Friday, May 09, 2008

It once was...

(Some time ago I would have published this on the Great Orange Obama. I would have felt that I was communicating this diary about a feeling to people who would listen, consider, take it in to the online community, and slowly reel it back out in their comments and other diaries. And sometimes I would see the ripples of thought spreading out...I miss the gathering of minds, the sharing of moments. It's different writing to no one in particular because writing to an audience, you know that someone is hearing and you want to carefully consider how you affect someone's day. Another day, they will affect yours. But now Orangeland is filled with koolaid drinkers who give no thought to affect at all...)

I may not be one of those prolific, prescient bloggers like digby or daily howler who can point to their archives to show how they saw it coming and they were right. Probably, I didn't blog about it, but I'm sure I told my husband. In one ear...

What was there to predict? Our self-destruction. Or you might call it our spiral into laziness. Some morning, maybe more than one morning, I remember talking over coffee about how things aren't invented in the US much anymore. The new ideas, the breakthroughs come from foreign countries - sometimes from expat Americans who have moved there to find a place where research is supported.

This little snip from a BBC article this morning I found near the end of the story - where the insignificant bits go. Most people skim over news articles, reading only the first couple paragraphs and then move on to the next item. What a writer chooses to fill out a story with toward the bottom is the known, the not-new, the details that flesh out the argument. So, at the end of a story about US airline delays, this reporter casually mentions the obvious.

Like much of America these days, the airline industry feels tired, worn down, and old. That is surprising in a country that often likes to think of itself as the best. Arguably, it once was, but the airline industry - like the health system, like schools, roads - you name it, feels like it is just creaking along...



Obviously, we're not the best. We certainly thought we were, true or not. Now, Americans are content not to be. Of course airplanes are late and not well maintained. Of course bridges fall into the river. Of course freeways are overcrowded and filled with potholes. Of course health care is too expensive and inaccessible for some of our citizens. Of course we'd better look for private schoools for our children because the public system is rotting from the inside out. We just shrug our shoulders, look away. There's nothing we can do about it.

And that resigned attitude is what slowly erodes us into second rate status. The wearing away of our souls over the last 8 years has begun to destroy the very face we show to the world. It's clear to the casual observer that apathy is rampant and ruining what we had, let alone our drive to create the new and better - you know, all those notions about U-S-A being number one. Our president shrugs his inadequate leader-of-the-free world shoulders and says 'I wish I had a magic wand.' If he can't do anything about fixing our problems, we shrug too - what can we do? The government of the last 8 years has encouraged us all to feel powerless and adrift. The rich get rich and the poor get poorer and oh well, it's all inevitable. We unwashed need to just carry on, don't complain as we slide down the slope into thinking that the way things are - the economy, the wars, the crumbling infrastructure - is just inevitable.

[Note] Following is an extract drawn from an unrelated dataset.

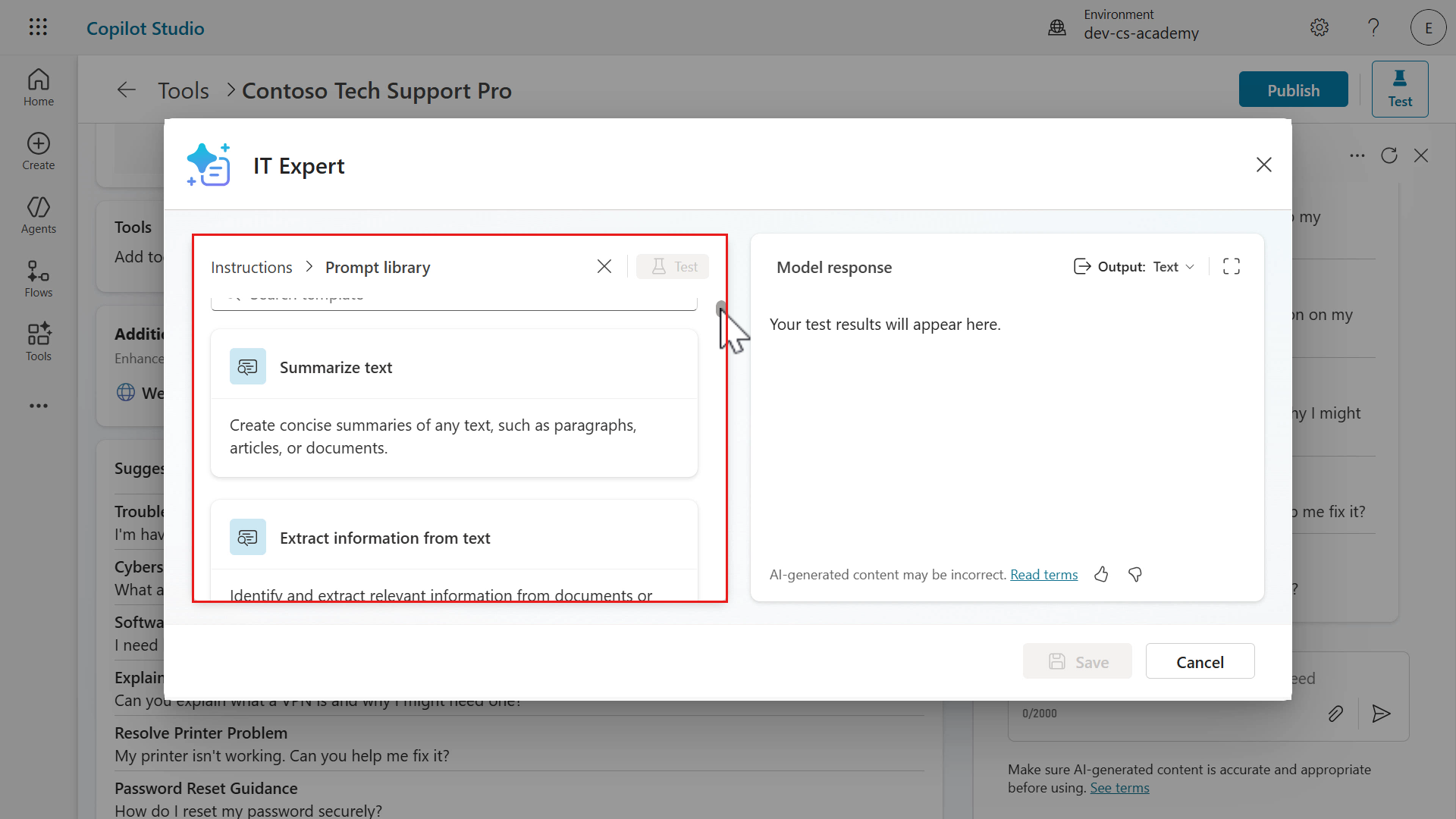Open the app launcher waffle icon
The width and height of the screenshot is (1456, 819).
pos(38,27)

Apparently our thinking is so lazy that we believe it. And we turn our heads away towards media narratives that deny the obvious, prop up our self-satisfaction, and lull us with tales of patriotism and reverence for what we used to be, pretending that it still exists - that what our parents built for us will continue on with no effort from us. Oh well - it must never have been better than it is now. That's just someone looking at the past with rose colored glasses. The truth must be that the middle class was never really better off then they are now, that government never did anything well, that all wars were really wars of choice. We blithely buy in to a myth that paints the innovation which created our past with the dusty beige apathy of today.

So we vote for people with platitudes and feel good aphorisms. And then we shrug our shoulders when the promises of our newly elected leaders don't come true. Well, it turns out there was nothing we could do and certainly, nothing they could do. We vilify our party or our leaders and we smugly feel secure when they fail us again because after all, nothing changes. We wallow in our laziness of thought.